TASK INSTRUCTIONS:
Nothing but the lines from the one with "Image resolution: width=1003" down to the one with "Task: Collapse the CPU Tests tree node" should be returned, exactly and with both ends included, from the material below.

DATA TO USE:

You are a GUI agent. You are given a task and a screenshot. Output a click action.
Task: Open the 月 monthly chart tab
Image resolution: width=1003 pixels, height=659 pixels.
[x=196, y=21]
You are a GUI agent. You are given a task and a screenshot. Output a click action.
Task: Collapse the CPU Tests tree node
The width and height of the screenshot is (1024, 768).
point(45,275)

---

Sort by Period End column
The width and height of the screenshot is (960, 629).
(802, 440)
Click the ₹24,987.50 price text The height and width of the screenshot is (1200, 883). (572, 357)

OUTPUT FOR THIS EXERCISE:
Image resolution: width=1003 pixels, height=659 pixels.
[x=196, y=21]
You are a GUI agent. You are given a task and a screenshot. Output a click action.
Task: Collapse the CPU Tests tree node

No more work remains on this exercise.